By Bonny Prince Billy. Drag City.

Aptly named Beware, Will Oldham's subtle and mysterious new album is not what it initially seems. Depths of strange light and dark meaning emerge with repeated listening. The cover presents a skull visage against sinister black, a pale orb of the title's warning hovering above; on the back a surging planetary volcano. The palindromic catalog number, DC666CD, suggests malignancy. What is he the "prince" of, darkness?

Or light? The upbeat back-porch country of "Beware Your Only Friend" establishes the lightest mood of Oldham's career. Recorded with muted, mostly acoustic instrumentation, soft percussion, violin, pedal steel and a host of guest instrumentalists, this album deceives with warm sunshine even as longing for love and home cause convoluted pain. Your only friend he may be, but a line like "Watch out for these silent thoughts/That's where the seed of soul-sucking grows" stands as warning. Beneath the playful lilt of the tune, "beware of me" and "each who comes around you takes some of your light" belie deep suspicion.

But Oldham moves toward uplift rather than fright. Turning from the old "nobody knows the trouble I've seen," he substitutes "everyone" -- "that's the thing about trouble you can love." Though the refrain, "you can't hurt me now," suggests the distance and separation pervasive on the record, he knows that in the shared "belly laugh" is a human commonality that is "God's plan," a potential that is "destiny."

As he pulls "ridge to ridge" to "make wondrous bridge" for us, we have entered another realm. "I take this load on/It is my life's work/To bring you into the light/Out of the darkness" verges on the messianic. Massed chorus and swelling saxophone reach Dark Side Floyd proportions, salvation being found in music and wild, unbounded feeling: "This song becomes/The melody of you/As you're the song of me."

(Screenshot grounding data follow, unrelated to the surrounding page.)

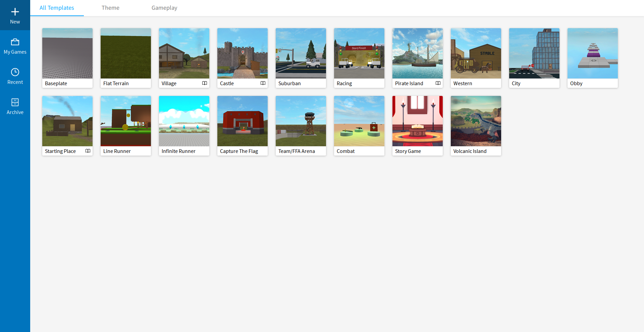Screen dimensions: 644x332
Task: Open the Recent clock icon
Action: 15,72
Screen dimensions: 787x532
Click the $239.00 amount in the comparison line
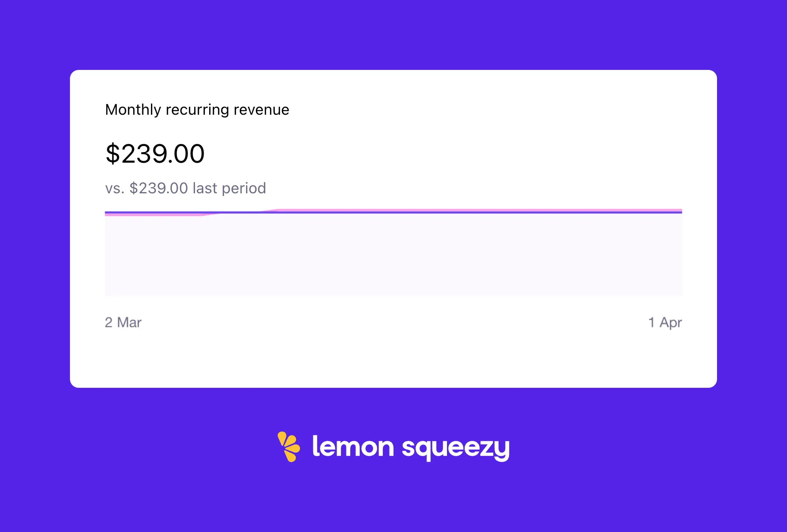158,188
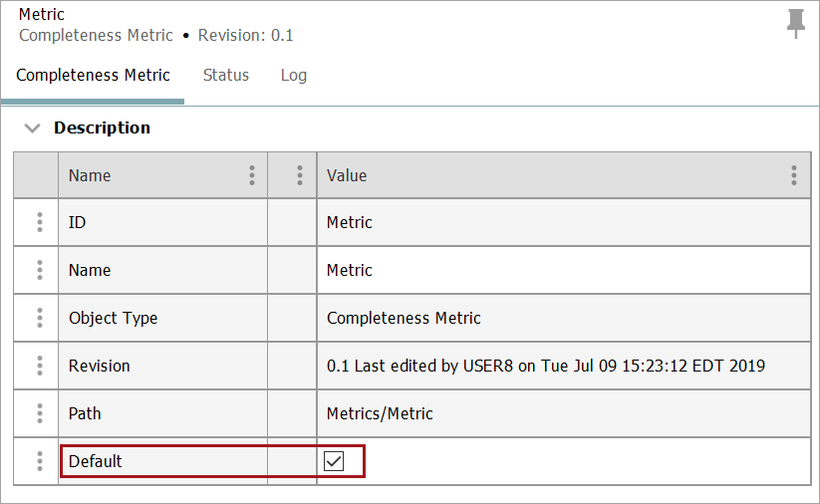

From innocence to experience -- "God bless us as we cross/From greensides into darker" -- he moves in a "pit of bodies," humanity itself, and is "loved by all." "Our beauties try to crush us," but the overwhelming is ameliorated by love, humor and play. Change brings loss, freedom and individuality call: "It was bound to happen/From when you first knew you/And pulled apart with will/ From those around you."

"If you listen to me you are lost," says the trickster patron saint of sad longing, but the heart may find "a purpose" that holds it, beyond "childish things," and leads to illumination. Concluding, he's in a Luciferian tone: "Trust to me your little ones/Slow and sweet I teach." Through country and over ridges wily Billy leads us to the secret, the end of humanity that tries to "block my greatest moments." Purified with "scalding tears," he stands "Cold and clear" before a final black sky Mystery. A hoedown this is not. "Afraid ain't me," he says, in this marriage of heaven and hell in the human heart.